Friday, February 26, 2021

D&C 37: Little Contradictions

We have another very short revelation here.


Due to Personal Reasons
God offers some non-illuminating illumination of his grand plans in verse 1:

Behold, I say unto you that it is not expedient in me that ye should translate any more until ye shall go to the Ohio, and this because of the enemy and for your sakes.
I'm not sure why God feels the need to explain himself in this situation but not in others.   But as vague and non-illustrative as this explanation is (What about the enemy, exactly?  Is this for the sake of my life?  My reputation?  What is it this action will keep the enemy from doing?), it's still miles better than some of God's other actions that more urgently demand explanations.  We still don't know why God permitted racist policies in his church for more than a century, but at least we know that when God told Joseph Smith not to translate for a while that one time it was because of the enemy and for his sake.

Good to know.


God is Just, Just not Always Just
At the end of this section, we venture into some very murky Millennialist territory (verse 4):
Behold, here is wisdom, and let every man choose for himself until I come. Even so. Amen.

God is giving us a lot of latitude for self-determination here.  It should be a little concerning that this implies we will either not be able to choose for ourselves after his coming or not need to choose for ourselves after his coming.  Concerning, but not surprising, because, after all:

The Millennium will be a time of righteousness and peace on the earth. The Lord has revealed that “in that day the enmity of man, and the enmity of beasts, yea, the enmity of all flesh, shall cease” (Doctrine and Covenants 101:26; see also Isaiah 11:6–9). Satan will be “bound, that he shall have no place in the hearts of the children of men” (Doctrine and Covenants 45:55; see also Revelation 20:1–3).
During the Millennium, all people on the earth will be good and just, but many will not have received the fulness of the gospel. Consequently, members of the Church will participate in missionary work.
...Complete righteousness and peace will continue until the end of the 1,000 years, when Satan “shall be loosed for a little season, that he may gather together his armies.”
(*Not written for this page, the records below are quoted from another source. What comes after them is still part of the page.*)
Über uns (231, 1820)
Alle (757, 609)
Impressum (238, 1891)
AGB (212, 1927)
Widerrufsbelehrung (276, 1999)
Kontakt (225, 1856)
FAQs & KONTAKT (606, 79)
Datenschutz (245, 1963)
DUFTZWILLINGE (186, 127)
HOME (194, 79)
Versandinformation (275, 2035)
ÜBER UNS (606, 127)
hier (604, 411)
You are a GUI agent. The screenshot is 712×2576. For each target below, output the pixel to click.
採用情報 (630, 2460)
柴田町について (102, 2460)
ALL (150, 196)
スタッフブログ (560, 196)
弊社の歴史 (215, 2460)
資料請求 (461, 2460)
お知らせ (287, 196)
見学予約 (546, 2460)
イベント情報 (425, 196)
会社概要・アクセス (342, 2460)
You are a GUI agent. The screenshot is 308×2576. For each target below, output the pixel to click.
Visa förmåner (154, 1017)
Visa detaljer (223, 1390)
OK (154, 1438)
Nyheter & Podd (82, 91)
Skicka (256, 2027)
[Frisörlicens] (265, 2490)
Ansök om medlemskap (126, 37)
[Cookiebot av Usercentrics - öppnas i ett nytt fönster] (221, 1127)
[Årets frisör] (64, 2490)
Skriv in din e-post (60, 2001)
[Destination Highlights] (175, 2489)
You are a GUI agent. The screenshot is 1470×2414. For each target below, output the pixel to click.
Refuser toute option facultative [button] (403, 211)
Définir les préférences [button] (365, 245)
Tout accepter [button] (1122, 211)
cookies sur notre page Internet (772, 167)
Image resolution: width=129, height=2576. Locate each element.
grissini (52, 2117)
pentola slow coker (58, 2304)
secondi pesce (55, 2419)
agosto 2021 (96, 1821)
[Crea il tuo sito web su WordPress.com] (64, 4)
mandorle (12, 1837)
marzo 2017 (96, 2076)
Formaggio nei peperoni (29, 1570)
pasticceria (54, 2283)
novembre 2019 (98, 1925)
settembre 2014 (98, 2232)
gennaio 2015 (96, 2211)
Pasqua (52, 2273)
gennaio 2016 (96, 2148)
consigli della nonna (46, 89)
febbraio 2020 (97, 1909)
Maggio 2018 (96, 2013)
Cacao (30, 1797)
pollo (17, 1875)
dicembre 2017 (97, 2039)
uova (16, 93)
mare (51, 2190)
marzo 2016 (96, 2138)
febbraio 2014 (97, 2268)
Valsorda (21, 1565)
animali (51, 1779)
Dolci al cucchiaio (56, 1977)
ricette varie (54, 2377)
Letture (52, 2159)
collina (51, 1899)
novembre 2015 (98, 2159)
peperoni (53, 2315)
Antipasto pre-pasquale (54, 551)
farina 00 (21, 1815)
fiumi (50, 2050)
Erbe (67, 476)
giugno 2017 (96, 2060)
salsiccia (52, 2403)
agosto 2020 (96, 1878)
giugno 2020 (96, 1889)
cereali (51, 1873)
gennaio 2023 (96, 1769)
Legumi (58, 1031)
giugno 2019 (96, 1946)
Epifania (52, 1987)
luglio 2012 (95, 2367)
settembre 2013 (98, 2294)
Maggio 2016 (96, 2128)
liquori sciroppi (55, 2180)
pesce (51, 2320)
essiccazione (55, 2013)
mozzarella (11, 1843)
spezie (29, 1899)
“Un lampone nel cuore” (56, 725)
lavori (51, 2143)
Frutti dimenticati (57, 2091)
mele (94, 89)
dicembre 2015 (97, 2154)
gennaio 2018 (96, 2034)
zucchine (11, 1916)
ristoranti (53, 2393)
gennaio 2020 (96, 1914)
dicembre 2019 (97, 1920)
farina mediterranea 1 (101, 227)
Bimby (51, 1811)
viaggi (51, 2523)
It seems pretty clear that, after Jesus's Second Coming, we will not choose evil.  Everyone will be righteous.  Satan will have no power to tempt us.  This brings up several contradictions that I think need to be addressed.

First, apparently there's no need for an opposition in all things for a thousand years, even though 2 Nephi 2:11 is pretty clear about this supposed necessity.  And it also means none of us is going to do any good during the Millennium, because we won't have any experience with sin (2 Nephi 2:23).

Second, the universal righteousness during the Millennium indicates that the natural man is not actually an enemy of God, despite what King Benjamin taught (Mosiah 3:19).  If all that's needed for mankind to be uniformly good is for the devil to be bound, that means the natural man is absolutely aligned with God until the devil makes mankind behave unnaturally.  The other explanation is that the natural man is an enemy to God but that God will remove our free agency during the Millennium so that we cannot choose to sin.  But that would be very Luciferian of him, wouldn't it?

Which brings me to the third contradiction.  If, according to this scripture, every man can choose for himself until Christ comes, the most reasonable conclusion I can draw from this verse within the context of the overarching Mormon doctrines about the Millennium is that God will take the Luciferian route after the Second Coming.  He's letting us choose until he comes, at which point he will no longer let us choose.  Which means that God—the guy who damned billions of people to outer darkness for eternity because they dared support a plan that did not involve free agency—is a colossal hypocrite.

And the forced righteousness of the Millennial era makes the Plan of Salvation even less fair.  Because if—going off of the statement in Doctrine and Covenants 77:6—the earth only exists for seven thousand years, that means that free will is going to be suspended for roughly one seventh of humanity's total existence in our second estate.  How many billions of souls will be born during the Millennium into a world in which they can commit no sin?  Imagine the leg up they'll have toward a positive final judgment that isn't available to the poor schmucks like us who were born during the first six thousand years.

How can we possibly pretend that our god is just when he judges us according to our works and our faith but he flagrantly throws so many variables into our existence?  Each of us starts on such wildly different footing that equality and objective judgment have become hopelessly useless concepts.